Israël, de plus, perçoit les dividendes d’une habile diplomatie africaine menée dans un contexte où ce continent est déstabilisé par la menace djihadiste. L’expertise de l’Etat juif en matière de lutte contre le terrorisme, mise au service de pays africains importants, comme le Kenya et la République démocratique du Congo – et même le Togo pourtant dans la sphère d’influence française – n’a pas été étrangère à leur vote de New-York. Même le Turkménistan, pays d’Asie centrale issu de l’ex URSS, très majoritairement musulman et turcophone, n’a pas suivi les consignes de vote de ses deux mentors, la Russie de Poutine et la Turquie d’Erdogan !
Obama n’existe plus
« C’est à la fin du marché qu’on compte les bouses. » Ce vieil adage de la France rurale devrait être médité par Mahmoud Abbas et ses soutiens inconditionnels. Et le compte est loin d’y être pour la direction palestinienne ! Non seulement l’initiative de Donald Trump n’a pas mis le feu dans les Territoires palestiniens et dans la rue arabe à travers le monde – contrairement aux prophéties apocalyptiques des commentateurs patentés – mais elle n’a pas, non plus, déclenché au sein de la communauté internationale une vague de reconnaissance de l’Etat palestinien. Venu à Paris pour quémander celle-ci, Mahmoud Abbas s’est vu opposer une fin de non recevoir par Emmanuel Macron, qui prend ainsi ses distances avec la stratégie de Laurent Fabius. Celui-ci avait fait voter, en décembre 2014, le principe de cette reconnaissance par le Parlement français – avec l’objectif de faire pression sur Israël – et convoqué en 2016, à Paris une conférence internationale sur la question israélo-palestinienne – qui fut un fiasco. Cela aurait dû, en bonne logique, déclencher la bombe diplomatique promise par Fabius, mais Macron ne voit pas les choses de la même manière, et fait preuve d’une saine prudence dans un dossier où il n’y a que des coups à prendre…

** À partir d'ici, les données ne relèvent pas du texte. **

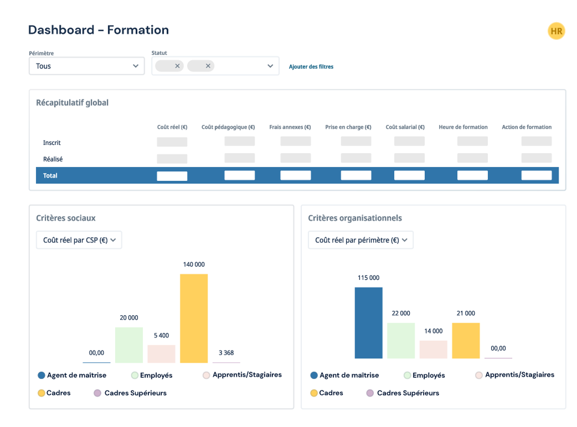Select the Inscrit row label
The height and width of the screenshot is (427, 577).
[x=51, y=143]
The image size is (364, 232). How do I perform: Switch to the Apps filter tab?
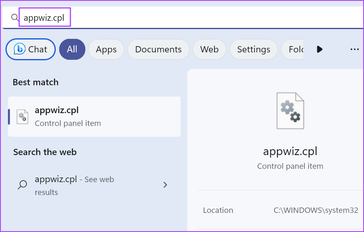[106, 49]
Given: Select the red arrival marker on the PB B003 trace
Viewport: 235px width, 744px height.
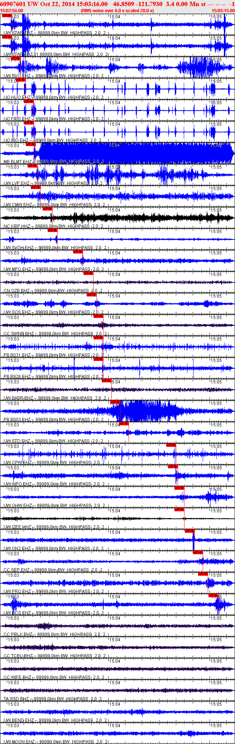Looking at the screenshot, I should 115,402.
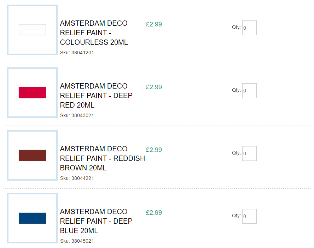This screenshot has height=248, width=314.
Task: Click the Deep Red colour swatch
Action: tap(32, 92)
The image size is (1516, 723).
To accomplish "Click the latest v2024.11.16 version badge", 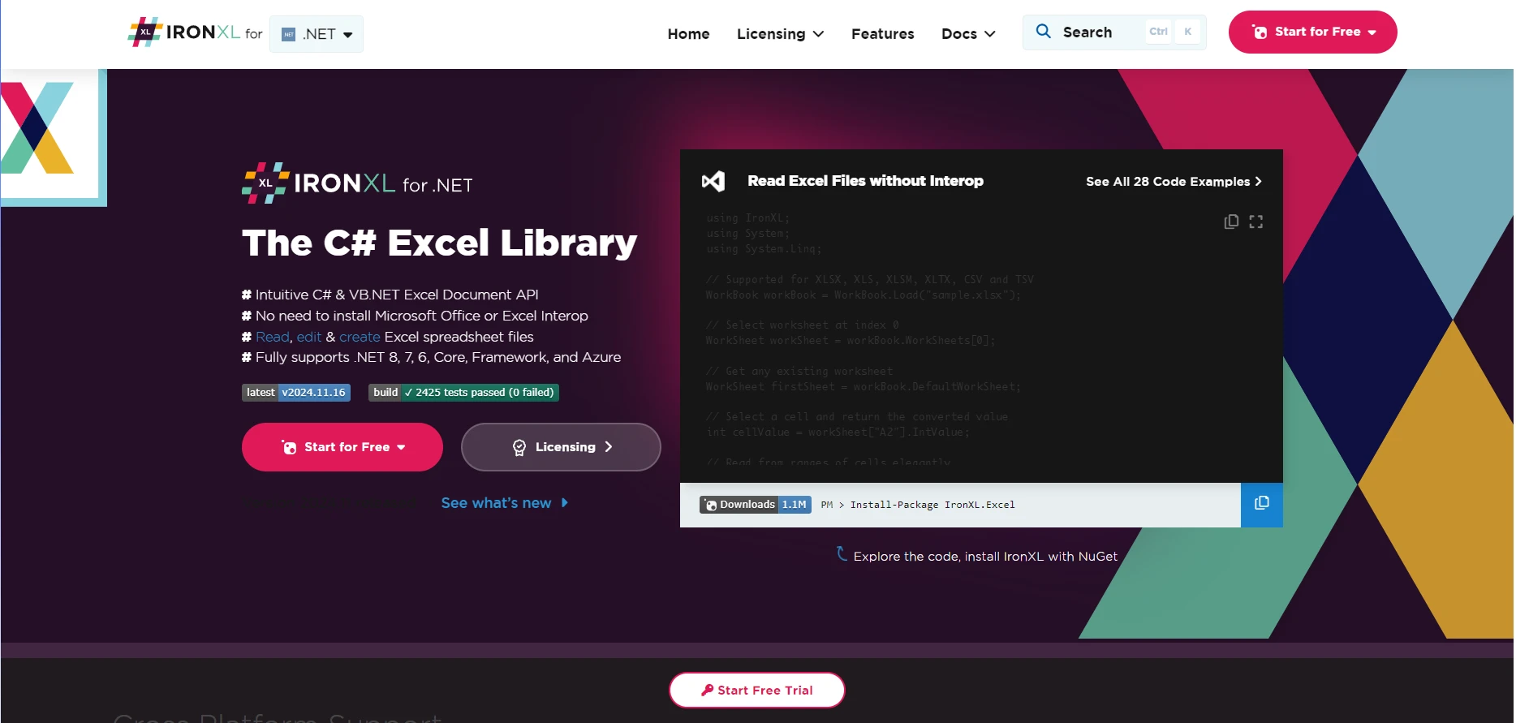I will [296, 393].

La stratégie de Donald Trump sur le dossier israélo-palestinien est disruptive, bousculant le statu quo diplomatique installé depuis le début du siècle, après l’échec des pourparlers de Camp David et de Taba. Rien ne garantit que cette stratégie réussisse, mais il est certain que celle de son prédécesseur Barak Obama, qui voulait tordre le bras des Israéliens, a échoué.